How to Help Your Kids Stay Physically Active
According to research from The Child & Adolescent Health Measurement Initiative, less than 25% of children between the ages 6 and 17 participate in an hour of daily exercise. When it comes to screen time, kids aged 5 to 8 spend over an hour just watching television each day. The consequences of physical inactivity include an increased risk of:
- Cardiovascular disease
- Endometrial and lung cancers
- Low bone density
- Overweightness or obesity
- Type 2 diabetes
With all of the enticing technologies that await our little ones indoors, it can be challenging to get them outside and active. Some kids simply aren’t into sports. However, there are still ample opportunities for exercise. The CDC suggests that children and adolescents get at least 60 minutes of moderate-to-vigorous physical activity per day.
If you’re unsure about how you can help your son or daughter reach that number, consider the following tips.
Find the Right Fit
Not everyone is inclined towards organized sports like baseball and tennis. It’s helpful to find something that your child genuinely enjoys as opposed to signing them up to a traditional sport at school. It can be in the realm of ballet, hiking, swimming or martial arts, for example.

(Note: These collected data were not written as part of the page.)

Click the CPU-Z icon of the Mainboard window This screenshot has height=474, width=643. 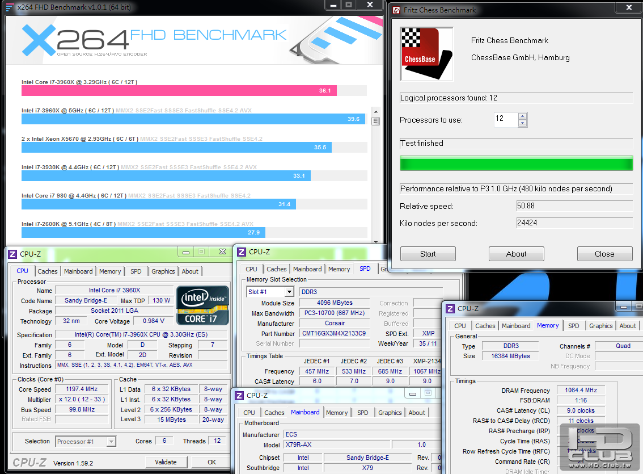239,395
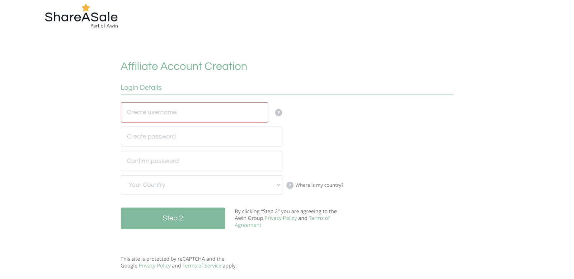Open the Your Country dropdown
574x279 pixels.
click(201, 185)
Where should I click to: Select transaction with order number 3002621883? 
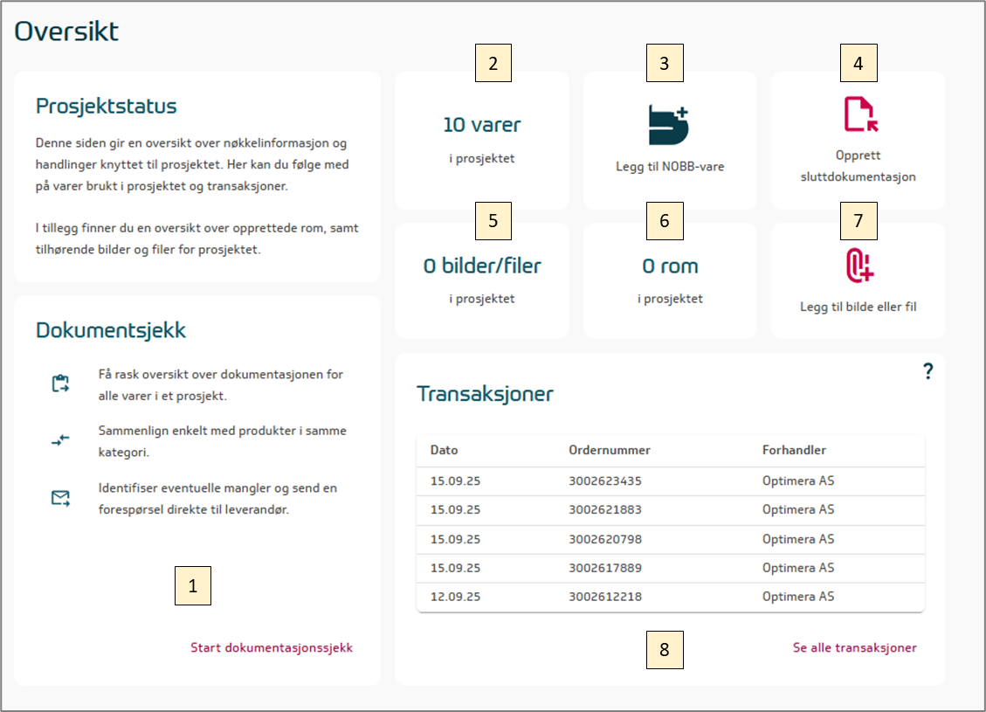(604, 510)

You may need to experiment with a few different options at first. Here are some ideas:
While it certainly helps to limit your child’s time with tablets and televisions, there are several technological resources that can be useful when it comes to exercise. For instance, the Kid Power App and Kid Power Band from UNICEF are designed to help kids track and increase their step count in a gamified fashion.
There are also mobile apps such as Fitness Kids, Iron Kids and Super Stretch Yoga, which all provide child-friendly guidance on physical activity. In addition, resources like skillastics.com help families and schools with physical development via tailored lesson plans and an oversized mat where kids can exercise in groups.
Your kids observe and imitate your behavior - both good and bad. It’s no use telling them to exercise if you don’t practice what you’re preaching. When they see you being physically active and enjoying it, chances are that they will at least be curious to see what all the fuss is about.
Exercising together can also serve as valuable family time where you can bond and connect. From cycling to school, to hiking together, to simply walking around the neighborhood, there are many ways you can make it happen.
Encourage and Reward
The benefits of exercise are mostly intangible to younger children, so it’s vital that you provide positive reinforcement to keep them going. Consider creating a reward system whereby something is given in exchange for reaching certain goals. Kids may also be self-conscious about their athleticism, and therefore need all the love and support you can offer.
As a bonus tip, remember that kids are more likely to do something with a friend in tow. That’s why social activities are a great way to help them get moving. With a bit of effort and determination, they’ll be exercising soon enough.